▶ _REQUIREMENTS_
a: Answer the following from the passage on influencer campaign costs:
(i) In the sneaker example, how much does it cost the company in materials and labor to make one pair?
(ii) For the brand in that example, what is the total investment per influencer once the fee is added?
(iii) On Instagram, what share of an influencer's audience might a post reach?
b: Extend the passage on influencer campaign costs and results, picking up after its final sentence.

KPIs can really be anything, and they vary depending on your objectives. So, for example, if your objective is to boost brand engagement on social media, you may want to measure comments and likes as KPIs.
Before you put your campaign’s wheels in motion, it’s important to analyze the estimated impact against the investment to check if the campaign is viable and worth your effort.
To start, calculate the total investment that the company plans to put into the campaign. Make sure you consider:
Target influencers - How many influencers will you work with?
Economic fee per influencer - How much will you pay each, in money?
Product cost per influencer - For this investment, there are a few things you have to consider. First, what is the market value of your product? Next, what is the cost of goods sold (COGS) of your product? COGS means, basically, the production cost of your product. This is important to know because while the influencer will only know the market value of your product, your investment is based on the COGS.
For example: Your brand makes sneakers, which sell for $100 per pair in stores. For your campaign, you send a pair to each influencer. But, it only costs $50 in materials and labor for your company to make the sneakers. So really, you’ll be investing $50 in product for each influencer, not $100.
Incentive per influencer - What’s the total incentive you’ll provide to each influencer? Here you want to add up the economic fee + product cost per influencer. But remember! The perceived value per influencer will be higher than the total incentive you invest. Why? Because of COGS, of course! While your investment is based on the cost of production, the influencers will only know the market value.
Let’s go back to the example of the sneaker company above. In addition to gifting each influencer a pair of their sneakers, the company plans to pay each $100 in fee. So, the perceived value of incentive for the influencer will be $200 ($100 in cash and $100 in sneakers). But, for the brand, the total investment will be $150 ($100 in cash and $50 in COGS on the shoes). Simple, right?
Delivery - How much will any shipping and handling cost you?
Agency fee - If an agency is managing your campaign, what are they charging you?
Estimated total investment - After taking into account all the other factors, what’s the total estimated investment of the campaign? Make sure to consider the total incentive for all the influencers you’re planning to work with.
Next, it’s time to estimate the results of your campaign. Depending on the KPIs you selected. Some of the things commonly measured in influencer marketing campaigns are:
Followers - How many followers do the campaign’s influencers have?
Publicatio nweight - What’s the difference between, for example, a story or a post? On Instagram, posts are worth more than stories, as they’re more likely to be displayed without any action from the user. For example, a story might reach 20% of an influencer’s audience, and a post might reach half.

Text and item location entries

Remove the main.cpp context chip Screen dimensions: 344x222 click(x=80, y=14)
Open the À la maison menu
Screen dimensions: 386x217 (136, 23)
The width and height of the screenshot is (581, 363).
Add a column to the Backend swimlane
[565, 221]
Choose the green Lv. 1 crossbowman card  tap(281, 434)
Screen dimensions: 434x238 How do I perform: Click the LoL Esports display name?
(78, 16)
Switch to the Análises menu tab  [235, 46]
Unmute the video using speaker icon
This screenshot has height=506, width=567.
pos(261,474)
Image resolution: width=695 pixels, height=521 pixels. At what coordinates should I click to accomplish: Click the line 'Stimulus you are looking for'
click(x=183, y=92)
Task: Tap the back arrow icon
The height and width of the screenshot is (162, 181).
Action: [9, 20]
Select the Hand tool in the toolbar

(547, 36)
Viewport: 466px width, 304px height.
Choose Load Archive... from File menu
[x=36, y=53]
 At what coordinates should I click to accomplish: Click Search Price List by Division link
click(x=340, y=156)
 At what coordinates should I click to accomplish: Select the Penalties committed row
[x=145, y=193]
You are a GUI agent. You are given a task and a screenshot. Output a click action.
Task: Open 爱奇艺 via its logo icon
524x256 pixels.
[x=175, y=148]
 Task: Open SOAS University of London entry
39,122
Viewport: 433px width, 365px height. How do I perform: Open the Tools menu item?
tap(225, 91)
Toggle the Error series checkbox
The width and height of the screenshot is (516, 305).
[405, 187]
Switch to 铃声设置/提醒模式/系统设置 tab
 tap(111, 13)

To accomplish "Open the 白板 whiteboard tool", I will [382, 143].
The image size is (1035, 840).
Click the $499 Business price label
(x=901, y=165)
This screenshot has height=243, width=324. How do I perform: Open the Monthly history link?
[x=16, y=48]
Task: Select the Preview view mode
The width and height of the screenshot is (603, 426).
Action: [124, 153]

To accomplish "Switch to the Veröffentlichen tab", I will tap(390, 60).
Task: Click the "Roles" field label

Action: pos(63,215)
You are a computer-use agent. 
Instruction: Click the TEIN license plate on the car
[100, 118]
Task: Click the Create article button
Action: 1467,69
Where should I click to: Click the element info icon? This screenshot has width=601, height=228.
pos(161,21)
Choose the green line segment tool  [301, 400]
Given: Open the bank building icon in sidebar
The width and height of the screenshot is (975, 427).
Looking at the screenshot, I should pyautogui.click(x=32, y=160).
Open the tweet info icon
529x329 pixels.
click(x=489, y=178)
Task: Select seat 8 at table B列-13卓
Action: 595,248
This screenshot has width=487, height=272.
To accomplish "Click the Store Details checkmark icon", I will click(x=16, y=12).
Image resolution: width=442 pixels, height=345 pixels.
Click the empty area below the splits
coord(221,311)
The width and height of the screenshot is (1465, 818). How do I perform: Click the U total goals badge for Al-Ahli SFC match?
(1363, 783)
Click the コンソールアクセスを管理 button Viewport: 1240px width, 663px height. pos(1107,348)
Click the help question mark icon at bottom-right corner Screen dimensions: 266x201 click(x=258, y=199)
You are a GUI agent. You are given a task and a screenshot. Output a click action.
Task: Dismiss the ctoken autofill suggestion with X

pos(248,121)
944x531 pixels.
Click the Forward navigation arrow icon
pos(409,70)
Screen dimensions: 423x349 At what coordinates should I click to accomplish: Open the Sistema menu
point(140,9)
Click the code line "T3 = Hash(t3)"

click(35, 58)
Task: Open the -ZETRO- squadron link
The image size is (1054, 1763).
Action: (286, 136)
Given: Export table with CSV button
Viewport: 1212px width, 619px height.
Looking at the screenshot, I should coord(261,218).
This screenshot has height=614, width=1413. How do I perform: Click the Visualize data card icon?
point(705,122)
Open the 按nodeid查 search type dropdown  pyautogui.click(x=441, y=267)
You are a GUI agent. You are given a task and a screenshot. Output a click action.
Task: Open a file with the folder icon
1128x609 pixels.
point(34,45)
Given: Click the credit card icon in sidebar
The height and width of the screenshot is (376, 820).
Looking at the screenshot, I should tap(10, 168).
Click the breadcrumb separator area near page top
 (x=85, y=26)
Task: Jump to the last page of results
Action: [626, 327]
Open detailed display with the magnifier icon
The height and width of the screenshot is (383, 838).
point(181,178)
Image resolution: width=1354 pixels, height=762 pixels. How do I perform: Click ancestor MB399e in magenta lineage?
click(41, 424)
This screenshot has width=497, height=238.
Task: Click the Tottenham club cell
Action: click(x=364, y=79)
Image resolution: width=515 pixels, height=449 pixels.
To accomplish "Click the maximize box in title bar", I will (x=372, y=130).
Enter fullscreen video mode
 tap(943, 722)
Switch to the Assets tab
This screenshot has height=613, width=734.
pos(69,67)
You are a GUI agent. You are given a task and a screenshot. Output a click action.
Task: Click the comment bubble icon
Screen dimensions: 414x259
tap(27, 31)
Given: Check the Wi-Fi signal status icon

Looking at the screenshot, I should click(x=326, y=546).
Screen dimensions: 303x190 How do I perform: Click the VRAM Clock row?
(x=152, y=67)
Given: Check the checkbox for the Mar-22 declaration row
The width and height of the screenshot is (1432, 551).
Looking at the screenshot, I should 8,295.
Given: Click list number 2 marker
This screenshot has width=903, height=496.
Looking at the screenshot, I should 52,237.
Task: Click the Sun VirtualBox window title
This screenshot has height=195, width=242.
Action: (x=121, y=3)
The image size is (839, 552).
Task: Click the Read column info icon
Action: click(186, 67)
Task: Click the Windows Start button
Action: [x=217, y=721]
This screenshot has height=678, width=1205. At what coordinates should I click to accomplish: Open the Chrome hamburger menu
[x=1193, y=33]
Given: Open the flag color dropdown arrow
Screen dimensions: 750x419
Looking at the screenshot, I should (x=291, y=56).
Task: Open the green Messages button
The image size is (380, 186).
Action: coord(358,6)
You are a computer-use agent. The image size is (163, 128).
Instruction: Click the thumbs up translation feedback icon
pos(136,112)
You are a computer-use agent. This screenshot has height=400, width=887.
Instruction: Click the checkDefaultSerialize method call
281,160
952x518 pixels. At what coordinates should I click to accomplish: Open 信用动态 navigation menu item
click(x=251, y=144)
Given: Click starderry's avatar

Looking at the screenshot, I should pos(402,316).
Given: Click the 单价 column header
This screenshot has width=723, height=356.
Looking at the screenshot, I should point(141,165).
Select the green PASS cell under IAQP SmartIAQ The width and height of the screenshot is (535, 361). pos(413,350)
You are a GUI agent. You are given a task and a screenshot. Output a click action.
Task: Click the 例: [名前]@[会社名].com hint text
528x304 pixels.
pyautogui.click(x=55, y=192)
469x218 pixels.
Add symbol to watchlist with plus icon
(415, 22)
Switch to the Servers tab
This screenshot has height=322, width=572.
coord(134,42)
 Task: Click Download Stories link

▶ _RESULTS_
a:
(i) $50.
(ii) $150 ($100 in cash and $50 in COGS).
(iii) Half.

b:
Impressions - Impressions are all the times your campaign content is displayed, whether it’s clicked/liked/commented on or not. You can estimate the impressions of a campaign by combining the previous two factors. For example, if an influencer has 10,000 followers and they’ve agreed to upload 1 post and 1 story for your campaign, you can estimate that the story will get around 2,000 impressions, and the story around 5,000. The total estimated impressions would therefore be 7,000.If the collaboration is for product only, and the product doesn’t have a very high value, you may not have to estimate impressions at this point. But if there’s any cash incentive involved, it will be a necessary part of your evaluation.
Interactions - Interactions are when users, well, interact with your campaign content in some way. On Instagram, interactions are measured in comments and likes. Remember that stories don’t allow comments and likes; while you can react to a story, that reaction functions more like a DM than a public like or comment.
Clicks - This one is simple: how many times did people click the links in your campaign materials?
Cost per mille (CPM) - Cost per mille uses the Latin word for one thousand. So, CPM is, in modern terms, the cost per 1,000 impressions. Take the cost of your paid advertising, divide it by 1,000, and you’re left with the CPM. In influencer marketing, CPM is usually around $4-10. The lower the CPM, the better, as you're getting more advertising for less money.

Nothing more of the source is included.